[[ Passage shown, beginning ]]

National Science Foundation Funds Physics Internship Program for Syracuse High School Students

A University initiative that aims to provide Syracuse-area high school students with experience in emerging technologies has been awarded nearly $1 million from the National Science Foundation (NSF) through the Experiential Learning for Emerging and Novel Technologies (ExLENT) program. The funding comes through the NSF’s Directorate of Technology, Innovation and Partnerships, which was established two years ago and codified with the enactment of the CHIPS and Science Act.

SCSD students work on an experiment during a physics boot camp.
Syracuse City School District students work on an experiment

The initiative, Syracuse University Physics Emerging Research Technologies Summer High School Internship Program (SUPER-Tech SHIP), is a partnership between the Department of Physics in the College of Arts and Sciences and the Syracuse City School District (SCSD). Jennifer Ross, professor and chair of physics, is principal investigator. The co-principal investigator is Mitchell Soderberg, professor and associate chair of physics.

“This program will allow us to really increase the impact we can have on both the local community of high school students who might be interested in future STEM careers, and also on our Syracuse University undergraduate and graduate students who work alongside them and use the experience to develop as mentors, teachers and scientists,” Soderberg says.

[[ Passage shown, end ]]

What to work on
Please answer these questions from the article on the physics internship program:
(a) How much did the National Science Foundation award, and through which program?
(b) Who is the principal investigator?
(c) Which two partners make up the initiative?

[[ Data shown, beginning ]]

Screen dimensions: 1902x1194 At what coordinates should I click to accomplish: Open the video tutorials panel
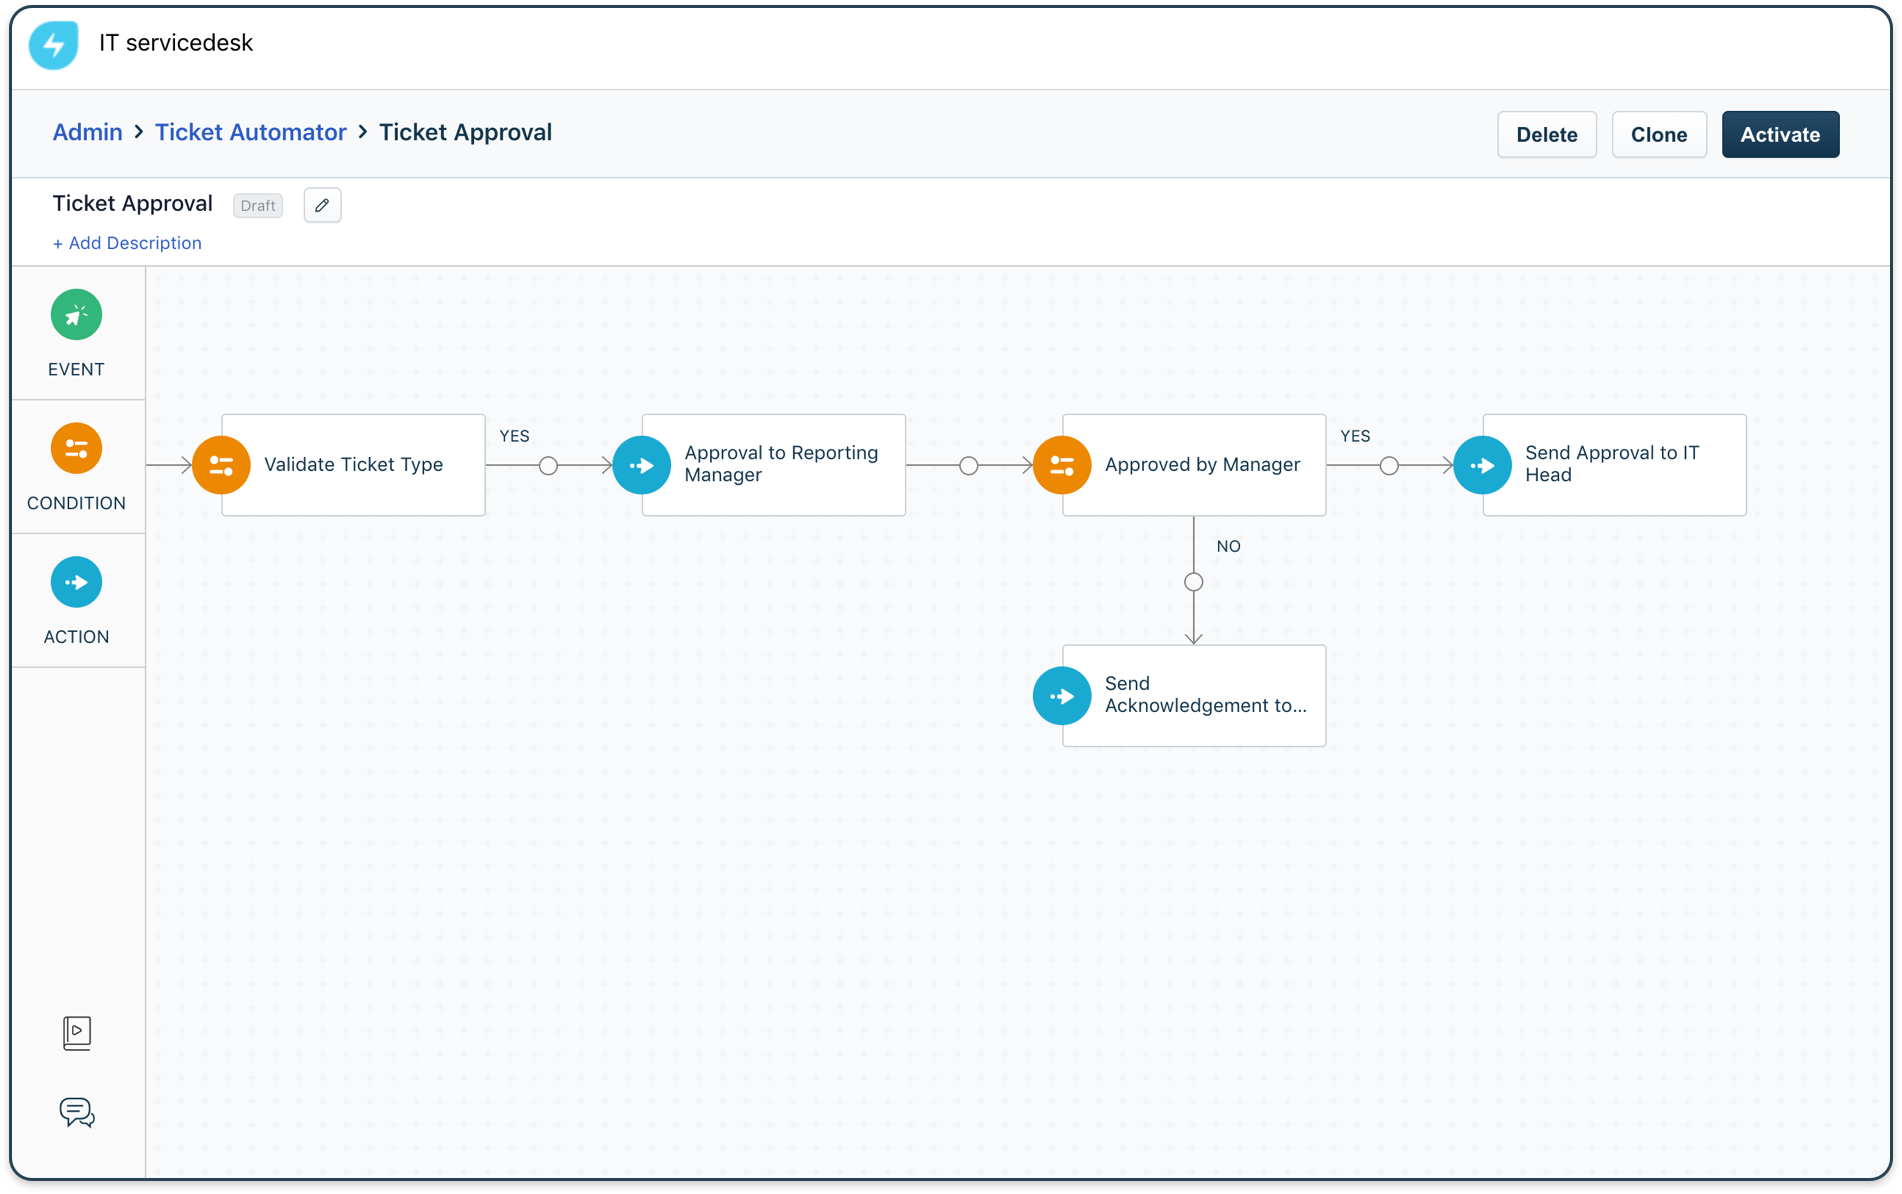pyautogui.click(x=76, y=1032)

[[ Data shown, end ]]

Output below
(a) Nearly $1 million, through the Experiential Learning for Emerging and Novel Technologies (ExLENT) program.
(b) Jennifer Ross, professor and chair of physics.
(c) The Department of Physics in the College of Arts and Sciences and the Syracuse City School District (SCSD).